* [Short task] Render the lines below as a numbered list, omitting any blank lines.

Rows from a dataset:

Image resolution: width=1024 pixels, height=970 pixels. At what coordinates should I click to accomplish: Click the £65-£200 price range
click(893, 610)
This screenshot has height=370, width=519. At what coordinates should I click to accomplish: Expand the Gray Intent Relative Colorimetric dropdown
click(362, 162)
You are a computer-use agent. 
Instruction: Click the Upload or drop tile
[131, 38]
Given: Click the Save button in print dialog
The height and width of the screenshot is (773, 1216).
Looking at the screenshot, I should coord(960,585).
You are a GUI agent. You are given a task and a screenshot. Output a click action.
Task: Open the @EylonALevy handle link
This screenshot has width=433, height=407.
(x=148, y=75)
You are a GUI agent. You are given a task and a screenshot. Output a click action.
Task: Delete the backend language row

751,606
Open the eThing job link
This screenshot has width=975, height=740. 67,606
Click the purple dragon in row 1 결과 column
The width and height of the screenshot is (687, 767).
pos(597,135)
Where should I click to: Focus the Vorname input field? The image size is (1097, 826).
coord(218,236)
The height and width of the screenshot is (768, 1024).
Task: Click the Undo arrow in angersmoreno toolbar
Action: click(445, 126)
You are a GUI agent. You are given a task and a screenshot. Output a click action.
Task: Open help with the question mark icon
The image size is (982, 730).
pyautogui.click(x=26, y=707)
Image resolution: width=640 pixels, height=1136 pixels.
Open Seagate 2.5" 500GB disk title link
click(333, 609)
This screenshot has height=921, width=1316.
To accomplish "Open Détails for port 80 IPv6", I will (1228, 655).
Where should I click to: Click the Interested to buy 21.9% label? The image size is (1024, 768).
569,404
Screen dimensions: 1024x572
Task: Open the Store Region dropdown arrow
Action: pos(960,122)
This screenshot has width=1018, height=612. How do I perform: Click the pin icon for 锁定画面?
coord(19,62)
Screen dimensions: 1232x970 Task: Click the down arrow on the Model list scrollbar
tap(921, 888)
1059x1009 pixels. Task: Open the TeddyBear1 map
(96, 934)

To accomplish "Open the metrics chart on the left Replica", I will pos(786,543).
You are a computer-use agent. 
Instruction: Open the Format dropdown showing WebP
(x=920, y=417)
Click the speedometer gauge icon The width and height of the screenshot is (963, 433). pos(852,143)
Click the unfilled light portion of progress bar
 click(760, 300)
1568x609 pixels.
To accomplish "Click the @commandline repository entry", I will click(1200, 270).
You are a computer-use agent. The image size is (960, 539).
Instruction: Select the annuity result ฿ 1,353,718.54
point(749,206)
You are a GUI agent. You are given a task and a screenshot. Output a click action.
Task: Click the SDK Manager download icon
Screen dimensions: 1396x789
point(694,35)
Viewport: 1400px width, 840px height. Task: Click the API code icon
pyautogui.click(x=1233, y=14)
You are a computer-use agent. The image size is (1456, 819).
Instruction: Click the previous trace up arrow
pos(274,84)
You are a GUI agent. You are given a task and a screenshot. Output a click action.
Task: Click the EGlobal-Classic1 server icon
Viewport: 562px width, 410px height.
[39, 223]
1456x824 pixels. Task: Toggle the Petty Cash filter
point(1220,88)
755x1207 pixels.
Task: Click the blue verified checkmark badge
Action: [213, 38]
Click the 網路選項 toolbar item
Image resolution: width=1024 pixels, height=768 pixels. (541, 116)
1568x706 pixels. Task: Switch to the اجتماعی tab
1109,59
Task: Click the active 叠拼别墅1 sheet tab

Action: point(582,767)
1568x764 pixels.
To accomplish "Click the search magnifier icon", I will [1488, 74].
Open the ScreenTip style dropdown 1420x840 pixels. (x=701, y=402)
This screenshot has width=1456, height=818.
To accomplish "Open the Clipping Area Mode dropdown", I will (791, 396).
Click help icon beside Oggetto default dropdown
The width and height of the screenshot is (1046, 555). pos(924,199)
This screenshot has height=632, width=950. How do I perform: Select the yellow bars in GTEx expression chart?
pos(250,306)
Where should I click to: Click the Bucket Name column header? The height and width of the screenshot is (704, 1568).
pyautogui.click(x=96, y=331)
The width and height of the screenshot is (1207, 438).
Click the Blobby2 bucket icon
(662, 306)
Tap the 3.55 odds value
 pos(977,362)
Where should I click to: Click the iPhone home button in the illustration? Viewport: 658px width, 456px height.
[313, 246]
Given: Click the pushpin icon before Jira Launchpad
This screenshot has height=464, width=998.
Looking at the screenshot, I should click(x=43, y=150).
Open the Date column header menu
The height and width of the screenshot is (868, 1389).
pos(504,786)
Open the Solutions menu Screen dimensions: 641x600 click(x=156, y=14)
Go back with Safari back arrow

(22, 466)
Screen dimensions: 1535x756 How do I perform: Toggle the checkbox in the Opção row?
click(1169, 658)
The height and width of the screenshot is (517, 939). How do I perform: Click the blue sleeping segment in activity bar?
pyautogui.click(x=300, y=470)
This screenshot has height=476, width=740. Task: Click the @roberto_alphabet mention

* [Answer to the exercise]
1. Image resolution: width=1024 pixels, height=970 pixels. At what coordinates should I click to accomplish: Click the £65-£200 price range
2. click(893, 610)
3. This screenshot has height=370, width=519. At what coordinates should I click to accomplish: Expand the Gray Intent Relative Colorimetric dropdown
4. click(362, 162)
5. You are a computer-use agent. 
6. Instruction: Click the Upload or drop tile
7. [131, 38]
8. Given: Click the Save button in print dialog
9. The height and width of the screenshot is (773, 1216).
10. Looking at the screenshot, I should coord(960,585).
11. You are a GUI agent. You are given a task and a screenshot. Output a click action.
12. Task: Open the @EylonALevy handle link
13. This screenshot has width=433, height=407.
14. (x=148, y=75)
15. You are a GUI agent. You are given a task and a screenshot. Output a click action.
16. Task: Delete the backend language row
17. 751,606
18. Open the eThing job link
19. This screenshot has width=975, height=740. 67,606
20. Click the purple dragon in row 1 결과 column
21. The width and height of the screenshot is (687, 767).
22. pos(597,135)
23. Where should I click to: Focus the Vorname input field? The image size is (1097, 826).
24. coord(218,236)
25. The height and width of the screenshot is (768, 1024).
26. Task: Click the Undo arrow in angersmoreno toolbar
27. Action: click(445, 126)
28. You are a GUI agent. You are given a task and a screenshot. Output a click action.
29. Task: Open help with the question mark icon
30. The image size is (982, 730).
31. pyautogui.click(x=26, y=707)
32. Image resolution: width=640 pixels, height=1136 pixels.
33. Open Seagate 2.5" 500GB disk title link
34. click(333, 609)
35. This screenshot has height=921, width=1316.
36. To accomplish "Open Détails for port 80 IPv6", I will (1228, 655).
37. Where should I click to: Click the Interested to buy 21.9% label? The image size is (1024, 768).
38. 569,404
39. Screen dimensions: 1024x572
40. Task: Open the Store Region dropdown arrow
41. Action: pos(960,122)
42. This screenshot has width=1018, height=612. How do I perform: Click the pin icon for 锁定画面?
43. coord(19,62)
44. Screen dimensions: 1232x970 Task: Click the down arrow on the Model list scrollbar
45. tap(921, 888)
46. 1059x1009 pixels. Task: Open the TeddyBear1 map
47. (96, 934)
48. To accomplish "Open the metrics chart on the left Replica", I will pos(786,543).
49. You are a computer-use agent. 
50. Instruction: Open the Format dropdown showing WebP
51. (x=920, y=417)
52. Click the speedometer gauge icon The width and height of the screenshot is (963, 433). pos(852,143)
53. Click the unfilled light portion of progress bar
54.  click(760, 300)
55. 1568x609 pixels.
56. To accomplish "Click the @commandline repository entry", I will click(1200, 270).
57. You are a computer-use agent. The image size is (960, 539).
58. Instruction: Select the annuity result ฿ 1,353,718.54
59. point(749,206)
60. You are a GUI agent. You are given a task and a screenshot. Output a click action.
61. Task: Click the SDK Manager download icon
62. Screen dimensions: 1396x789
63. point(694,35)
64. Viewport: 1400px width, 840px height. Task: Click the API code icon
65. pyautogui.click(x=1233, y=14)
66. You are a computer-use agent. The image size is (1456, 819).
67. Instruction: Click the previous trace up arrow
68. pos(274,84)
69. You are a GUI agent. You are given a task and a screenshot. Output a click action.
70. Task: Click the EGlobal-Classic1 server icon
71. Viewport: 562px width, 410px height.
72. [39, 223]
73. 1456x824 pixels. Task: Toggle the Petty Cash filter
74. point(1220,88)
75. 755x1207 pixels.
76. Task: Click the blue verified checkmark badge
77. Action: [213, 38]
78. Click the 網路選項 toolbar item
79. Image resolution: width=1024 pixels, height=768 pixels. (541, 116)
80. 1568x706 pixels. Task: Switch to the اجتماعی tab
81. 1109,59
82. Task: Click the active 叠拼别墅1 sheet tab
83. Action: point(582,767)
84. 1568x764 pixels.
85. To accomplish "Click the search magnifier icon", I will [1488, 74].
86. Open the ScreenTip style dropdown 1420x840 pixels. (x=701, y=402)
87. This screenshot has width=1456, height=818.
88. To accomplish "Open the Clipping Area Mode dropdown", I will (791, 396).
89. Click help icon beside Oggetto default dropdown
90. The width and height of the screenshot is (1046, 555). pos(924,199)
91. This screenshot has height=632, width=950. How do I perform: Select the yellow bars in GTEx expression chart?
92. pos(250,306)
93. Where should I click to: Click the Bucket Name column header? The height and width of the screenshot is (704, 1568).
94. pyautogui.click(x=96, y=331)
95. The width and height of the screenshot is (1207, 438).
96. Click the Blobby2 bucket icon
97. (662, 306)
98. Tap the 3.55 odds value
99.  pos(977,362)
100. Where should I click to: Click the iPhone home button in the illustration? Viewport: 658px width, 456px height.
101. [313, 246]
102. Given: Click the pushpin icon before Jira Launchpad
103. This screenshot has height=464, width=998.
104. Looking at the screenshot, I should click(x=43, y=150).
105. Open the Date column header menu
106. The height and width of the screenshot is (868, 1389).
107. pos(504,786)
108. Open the Solutions menu Screen dimensions: 641x600 click(x=156, y=14)
109. Go back with Safari back arrow
110. (22, 466)
111. Screen dimensions: 1535x756 How do I perform: Toggle the checkbox in the Opção row?
112. click(1169, 658)
113. The height and width of the screenshot is (517, 939). How do I perform: Click the blue sleeping segment in activity bar?
114. pyautogui.click(x=300, y=470)
115. This screenshot has height=476, width=740. Task: Click the @roberto_alphabet mention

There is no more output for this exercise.